What is required
Once you have read the data below, write it all out exactly.
Top of Input records
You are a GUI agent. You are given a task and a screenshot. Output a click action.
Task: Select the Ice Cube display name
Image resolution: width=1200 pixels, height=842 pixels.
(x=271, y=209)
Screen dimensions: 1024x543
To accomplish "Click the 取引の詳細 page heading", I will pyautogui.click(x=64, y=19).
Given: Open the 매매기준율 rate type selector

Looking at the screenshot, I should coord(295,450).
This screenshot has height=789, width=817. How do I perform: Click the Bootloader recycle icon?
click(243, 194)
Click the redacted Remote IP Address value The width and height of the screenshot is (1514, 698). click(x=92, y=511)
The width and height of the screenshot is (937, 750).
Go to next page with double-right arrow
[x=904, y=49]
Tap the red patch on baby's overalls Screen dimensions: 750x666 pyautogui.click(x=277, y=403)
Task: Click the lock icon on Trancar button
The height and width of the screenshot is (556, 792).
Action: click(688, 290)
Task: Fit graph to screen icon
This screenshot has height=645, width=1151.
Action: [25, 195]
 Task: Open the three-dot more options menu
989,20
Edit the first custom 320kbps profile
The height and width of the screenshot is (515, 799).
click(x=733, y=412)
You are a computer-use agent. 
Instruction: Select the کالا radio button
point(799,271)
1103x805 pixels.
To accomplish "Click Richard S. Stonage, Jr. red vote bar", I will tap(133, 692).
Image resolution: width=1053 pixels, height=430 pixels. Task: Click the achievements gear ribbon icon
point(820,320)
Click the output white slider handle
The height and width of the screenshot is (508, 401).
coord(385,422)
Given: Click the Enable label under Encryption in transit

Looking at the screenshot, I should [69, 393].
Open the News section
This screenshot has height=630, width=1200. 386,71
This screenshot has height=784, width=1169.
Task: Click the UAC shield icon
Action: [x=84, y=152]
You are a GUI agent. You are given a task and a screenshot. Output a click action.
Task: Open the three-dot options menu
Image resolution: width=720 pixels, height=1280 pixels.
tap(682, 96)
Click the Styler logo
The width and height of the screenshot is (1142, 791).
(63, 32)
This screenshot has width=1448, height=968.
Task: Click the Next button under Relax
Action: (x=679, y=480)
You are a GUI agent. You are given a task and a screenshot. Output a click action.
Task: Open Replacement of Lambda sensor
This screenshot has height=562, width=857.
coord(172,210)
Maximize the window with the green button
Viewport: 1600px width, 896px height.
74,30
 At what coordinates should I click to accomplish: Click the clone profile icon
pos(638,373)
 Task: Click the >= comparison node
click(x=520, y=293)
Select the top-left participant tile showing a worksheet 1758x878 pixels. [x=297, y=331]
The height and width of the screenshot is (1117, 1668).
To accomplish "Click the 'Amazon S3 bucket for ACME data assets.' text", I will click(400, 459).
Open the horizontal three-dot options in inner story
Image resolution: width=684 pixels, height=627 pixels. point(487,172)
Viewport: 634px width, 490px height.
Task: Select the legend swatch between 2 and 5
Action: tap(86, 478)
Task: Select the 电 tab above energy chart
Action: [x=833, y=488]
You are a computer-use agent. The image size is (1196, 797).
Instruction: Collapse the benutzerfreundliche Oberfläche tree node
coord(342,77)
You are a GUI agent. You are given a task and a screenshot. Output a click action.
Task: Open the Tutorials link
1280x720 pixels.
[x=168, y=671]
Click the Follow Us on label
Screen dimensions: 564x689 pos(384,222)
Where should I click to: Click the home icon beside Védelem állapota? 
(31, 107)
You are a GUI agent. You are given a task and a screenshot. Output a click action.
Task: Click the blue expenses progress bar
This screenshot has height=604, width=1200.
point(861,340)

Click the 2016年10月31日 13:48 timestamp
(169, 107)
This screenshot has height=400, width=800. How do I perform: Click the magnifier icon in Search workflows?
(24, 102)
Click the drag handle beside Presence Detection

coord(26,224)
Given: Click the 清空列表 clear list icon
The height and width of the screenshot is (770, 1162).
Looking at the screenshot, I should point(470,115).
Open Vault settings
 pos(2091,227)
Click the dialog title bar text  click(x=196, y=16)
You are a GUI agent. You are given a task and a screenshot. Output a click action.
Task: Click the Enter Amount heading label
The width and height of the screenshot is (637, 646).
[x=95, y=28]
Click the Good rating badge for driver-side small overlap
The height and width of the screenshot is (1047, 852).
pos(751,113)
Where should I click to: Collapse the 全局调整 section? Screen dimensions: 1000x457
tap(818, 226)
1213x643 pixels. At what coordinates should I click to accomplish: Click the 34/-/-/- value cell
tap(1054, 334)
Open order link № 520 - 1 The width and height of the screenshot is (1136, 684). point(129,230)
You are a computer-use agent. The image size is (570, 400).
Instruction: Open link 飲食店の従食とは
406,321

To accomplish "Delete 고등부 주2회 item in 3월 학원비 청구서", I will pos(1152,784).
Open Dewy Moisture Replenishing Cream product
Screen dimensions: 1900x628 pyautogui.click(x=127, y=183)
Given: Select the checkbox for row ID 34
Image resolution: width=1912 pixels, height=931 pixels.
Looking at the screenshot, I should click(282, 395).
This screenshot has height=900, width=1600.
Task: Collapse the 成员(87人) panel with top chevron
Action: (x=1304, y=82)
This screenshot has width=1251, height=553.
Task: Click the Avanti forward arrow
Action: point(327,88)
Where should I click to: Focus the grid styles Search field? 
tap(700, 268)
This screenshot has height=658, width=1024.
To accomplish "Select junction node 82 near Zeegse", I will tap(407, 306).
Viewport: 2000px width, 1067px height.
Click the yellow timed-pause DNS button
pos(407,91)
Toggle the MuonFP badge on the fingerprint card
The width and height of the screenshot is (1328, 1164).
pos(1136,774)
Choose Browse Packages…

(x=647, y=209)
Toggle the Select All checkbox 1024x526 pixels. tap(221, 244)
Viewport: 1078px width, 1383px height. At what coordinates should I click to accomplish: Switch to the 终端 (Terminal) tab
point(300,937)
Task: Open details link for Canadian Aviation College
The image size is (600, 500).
Bottom of Input records
Finished exercise
You are a GUI agent. You are given a task and a screenshot. Output a click action.
Task: Select the Ice Cube display name
Image resolution: width=1200 pixels, height=842 pixels.
(x=271, y=209)
Screen dimensions: 1024x543
To accomplish "Click the 取引の詳細 page heading", I will pyautogui.click(x=64, y=19).
Given: Open the 매매기준율 rate type selector

Looking at the screenshot, I should coord(295,450).
This screenshot has height=789, width=817. How do I perform: Click the Bootloader recycle icon?
click(243, 194)
Click the redacted Remote IP Address value The width and height of the screenshot is (1514, 698). click(x=92, y=511)
The width and height of the screenshot is (937, 750).
Go to next page with double-right arrow
[x=904, y=49]
Tap the red patch on baby's overalls Screen dimensions: 750x666 pyautogui.click(x=277, y=403)
Task: Click the lock icon on Trancar button
The height and width of the screenshot is (556, 792).
Action: click(688, 290)
Task: Fit graph to screen icon
This screenshot has height=645, width=1151.
Action: [25, 195]
 Task: Open the three-dot more options menu
989,20
Edit the first custom 320kbps profile
The height and width of the screenshot is (515, 799).
click(x=733, y=412)
You are a computer-use agent. 
Instruction: Select the کالا radio button
point(799,271)
1103x805 pixels.
To accomplish "Click Richard S. Stonage, Jr. red vote bar", I will tap(133, 692).
Image resolution: width=1053 pixels, height=430 pixels. Task: Click the achievements gear ribbon icon
point(820,320)
Click the output white slider handle
The height and width of the screenshot is (508, 401).
coord(385,422)
Given: Click the Enable label under Encryption in transit

Looking at the screenshot, I should [69, 393].
Open the News section
This screenshot has height=630, width=1200. 386,71
This screenshot has height=784, width=1169.
Task: Click the UAC shield icon
Action: [x=84, y=152]
You are a GUI agent. You are given a task and a screenshot. Output a click action.
Task: Open the three-dot options menu
Image resolution: width=720 pixels, height=1280 pixels.
tap(682, 96)
Click the Styler logo
The width and height of the screenshot is (1142, 791).
(63, 32)
This screenshot has width=1448, height=968.
Task: Click the Next button under Relax
Action: (x=679, y=480)
You are a GUI agent. You are given a task and a screenshot. Output a click action.
Task: Open Replacement of Lambda sensor
This screenshot has height=562, width=857.
coord(172,210)
Maximize the window with the green button
Viewport: 1600px width, 896px height.
74,30
 At what coordinates should I click to accomplish: Click the clone profile icon
pos(638,373)
 Task: Click the >= comparison node
click(x=520, y=293)
Select the top-left participant tile showing a worksheet 1758x878 pixels. [x=297, y=331]
The height and width of the screenshot is (1117, 1668).
To accomplish "Click the 'Amazon S3 bucket for ACME data assets.' text", I will click(400, 459).
Open the horizontal three-dot options in inner story
Image resolution: width=684 pixels, height=627 pixels. point(487,172)
Viewport: 634px width, 490px height.
Task: Select the legend swatch between 2 and 5
Action: tap(86, 478)
Task: Select the 电 tab above energy chart
Action: [x=833, y=488]
You are a computer-use agent. The image size is (1196, 797).
Instruction: Collapse the benutzerfreundliche Oberfläche tree node
coord(342,77)
You are a GUI agent. You are given a task and a screenshot. Output a click action.
Task: Open the Tutorials link
1280x720 pixels.
[x=168, y=671]
Click the Follow Us on label
Screen dimensions: 564x689 pos(384,222)
Where should I click to: Click the home icon beside Védelem állapota? 
(31, 107)
You are a GUI agent. You are given a task and a screenshot. Output a click action.
Task: Click the blue expenses progress bar
This screenshot has height=604, width=1200.
point(861,340)

Click the 2016年10月31日 13:48 timestamp
(169, 107)
This screenshot has height=400, width=800. How do I perform: Click the magnifier icon in Search workflows?
(24, 102)
Click the drag handle beside Presence Detection

coord(26,224)
Given: Click the 清空列表 clear list icon
The height and width of the screenshot is (770, 1162).
Looking at the screenshot, I should point(470,115).
Open Vault settings
 pos(2091,227)
Click the dialog title bar text  click(x=196, y=16)
You are a GUI agent. You are given a task and a screenshot. Output a click action.
Task: Click the Enter Amount heading label
The width and height of the screenshot is (637, 646).
[x=95, y=28]
Click the Good rating badge for driver-side small overlap
The height and width of the screenshot is (1047, 852).
pos(751,113)
Where should I click to: Collapse the 全局调整 section? Screen dimensions: 1000x457
tap(818, 226)
1213x643 pixels. At what coordinates should I click to accomplish: Click the 34/-/-/- value cell
tap(1054, 334)
Open order link № 520 - 1 The width and height of the screenshot is (1136, 684). point(129,230)
You are a computer-use agent. The image size is (570, 400).
Instruction: Open link 飲食店の従食とは
406,321

To accomplish "Delete 고등부 주2회 item in 3월 학원비 청구서", I will pos(1152,784).
Open Dewy Moisture Replenishing Cream product
Screen dimensions: 1900x628 pyautogui.click(x=127, y=183)
Given: Select the checkbox for row ID 34
Image resolution: width=1912 pixels, height=931 pixels.
Looking at the screenshot, I should click(282, 395).
This screenshot has height=900, width=1600.
Task: Collapse the 成员(87人) panel with top chevron
Action: (x=1304, y=82)
This screenshot has width=1251, height=553.
Task: Click the Avanti forward arrow
Action: point(327,88)
Where should I click to: Focus the grid styles Search field? 
tap(700, 268)
This screenshot has height=658, width=1024.
To accomplish "Select junction node 82 near Zeegse", I will tap(407, 306).
Viewport: 2000px width, 1067px height.
Click the yellow timed-pause DNS button
pos(407,91)
Toggle the MuonFP badge on the fingerprint card
The width and height of the screenshot is (1328, 1164).
pos(1136,774)
Choose Browse Packages…

(x=647, y=209)
Toggle the Select All checkbox 1024x526 pixels. tap(221, 244)
Viewport: 1078px width, 1383px height. At what coordinates should I click to accomplish: Switch to the 终端 (Terminal) tab
point(300,937)
Task: Open details link for Canadian Aviation College
The image size is (600, 500).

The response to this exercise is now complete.